Write out every entry in full. Leave nothing out.

------------------------------------

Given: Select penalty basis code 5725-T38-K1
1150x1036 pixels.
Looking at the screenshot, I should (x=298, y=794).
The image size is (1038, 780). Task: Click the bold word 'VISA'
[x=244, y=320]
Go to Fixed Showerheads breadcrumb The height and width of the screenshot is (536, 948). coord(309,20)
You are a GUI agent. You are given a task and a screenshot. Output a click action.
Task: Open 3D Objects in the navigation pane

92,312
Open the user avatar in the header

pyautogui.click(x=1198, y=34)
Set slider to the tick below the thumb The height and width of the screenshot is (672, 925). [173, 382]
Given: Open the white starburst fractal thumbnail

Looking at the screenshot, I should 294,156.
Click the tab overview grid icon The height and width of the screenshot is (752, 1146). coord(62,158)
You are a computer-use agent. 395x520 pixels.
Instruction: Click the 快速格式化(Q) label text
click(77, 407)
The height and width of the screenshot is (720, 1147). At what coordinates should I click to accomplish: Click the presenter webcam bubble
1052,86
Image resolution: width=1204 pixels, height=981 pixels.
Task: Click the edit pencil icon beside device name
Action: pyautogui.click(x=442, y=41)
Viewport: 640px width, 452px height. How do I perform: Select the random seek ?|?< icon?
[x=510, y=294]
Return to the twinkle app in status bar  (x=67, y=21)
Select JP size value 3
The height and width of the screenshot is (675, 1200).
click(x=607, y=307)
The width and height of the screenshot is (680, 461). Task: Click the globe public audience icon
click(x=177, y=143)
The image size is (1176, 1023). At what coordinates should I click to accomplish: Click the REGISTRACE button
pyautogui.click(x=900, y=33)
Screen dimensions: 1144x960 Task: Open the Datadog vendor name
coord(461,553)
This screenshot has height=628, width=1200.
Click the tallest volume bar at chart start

------------------------------------

▶ Answer below:
Given: Select penalty basis code 5725-T38-K1
1150x1036 pixels.
Looking at the screenshot, I should (x=298, y=794).
The image size is (1038, 780). Task: Click the bold word 'VISA'
[x=244, y=320]
Go to Fixed Showerheads breadcrumb The height and width of the screenshot is (536, 948). coord(309,20)
You are a GUI agent. You are given a task and a screenshot. Output a click action.
Task: Open 3D Objects in the navigation pane

92,312
Open the user avatar in the header

pyautogui.click(x=1198, y=34)
Set slider to the tick below the thumb The height and width of the screenshot is (672, 925). [173, 382]
Given: Open the white starburst fractal thumbnail

Looking at the screenshot, I should 294,156.
Click the tab overview grid icon The height and width of the screenshot is (752, 1146). coord(62,158)
You are a computer-use agent. 395x520 pixels.
Instruction: Click the 快速格式化(Q) label text
click(77, 407)
The height and width of the screenshot is (720, 1147). At what coordinates should I click to accomplish: Click the presenter webcam bubble
1052,86
Image resolution: width=1204 pixels, height=981 pixels.
Task: Click the edit pencil icon beside device name
Action: pyautogui.click(x=442, y=41)
Viewport: 640px width, 452px height. How do I perform: Select the random seek ?|?< icon?
[x=510, y=294]
Return to the twinkle app in status bar  (x=67, y=21)
Select JP size value 3
The height and width of the screenshot is (675, 1200).
click(x=607, y=307)
The width and height of the screenshot is (680, 461). Task: Click the globe public audience icon
click(x=177, y=143)
The image size is (1176, 1023). At what coordinates should I click to accomplish: Click the REGISTRACE button
pyautogui.click(x=900, y=33)
Screen dimensions: 1144x960 Task: Open the Datadog vendor name
coord(461,553)
This screenshot has height=628, width=1200.
Click the tallest volume bar at chart start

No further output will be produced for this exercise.